Convolutions, Blurring and Sharpening Images¶

Blurring Using Convolutions¶

In [49]:
def display_matrix(ax, matrix, color, fontsize="xx-small"):
    ax.matshow(matrix, cmap="binary")
    textcolors = gradient_light_generator(color, 3)
    for i, j in itertools.product(range(matrix.shape[0]), range(matrix.shape[1])):
        text = matrix[j, i]
        index = int(text >= 1)
        ax.text(
            i,
            j,
            str(text),
            va="center",
            ha="center",
            color=textcolors[index],
            fontsize=fontsize,
        )
    ax.grid(which="minor", color=textcolors[-1], linestyle="-", linewidth=2)
    ax.set_xticks(np.arange(-0.5, matrix.shape[0] - 0.5, 1), minor=True)
    ax.set_yticks(np.arange(-0.5, matrix.shape[1] - 0.5, 1), minor=True)
    ax.set(xticks=[], yticks=[], xticklabels=[], yticklabels=[], frame_on=False)


colors = calm_color_generator(3)

# Load an image with noise
image = cv2.imread("../Images/lourve_noise.jpg")


plt.rcParams["figure.figsize"] = (figure_size[0] / 3 * 2, figure_size[1])

fig, axs = plt.subplots(nrows=2, ncols=2)

plt.subplot(2, 2, 1)
imshow_subplot("Original image without blurring", image)

plt.subplot(2, 2, 2)
# create a 3 x 3 box blur kernel
kernel_3x3 = np.ones((3, 3), np.float32) / 9

# Convolve the kernel with the image using `cv2.fitler2D`
blurred = cv2.filter2D(image, -1, kernel_3x3)

☆ ☆ ☆ ☆

■ Task instructions:
1. In the convolution code, swap "textcolors" for "label_colors" and write out the part between "textcolors = gradient_light_generator(color, 3)" and "int(text >= 1)", inclusive.
2. In the convolution code, which function convolves the 3 x 3 kernel with the image?

■ Provided data:
☆ ☆ ☆ ☆

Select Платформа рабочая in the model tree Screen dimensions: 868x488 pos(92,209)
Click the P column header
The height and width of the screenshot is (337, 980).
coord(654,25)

☆ ☆ ☆ ☆

■ Worked answers:
1.
label_colors = gradient_light_generator(color, 3)
    for i, j in itertools.product(range(matrix.shape[0]), range(matrix.shape[1])):
        text = matrix[j, i]
        index = int(text >= 1)

2. `cv2.filter2D`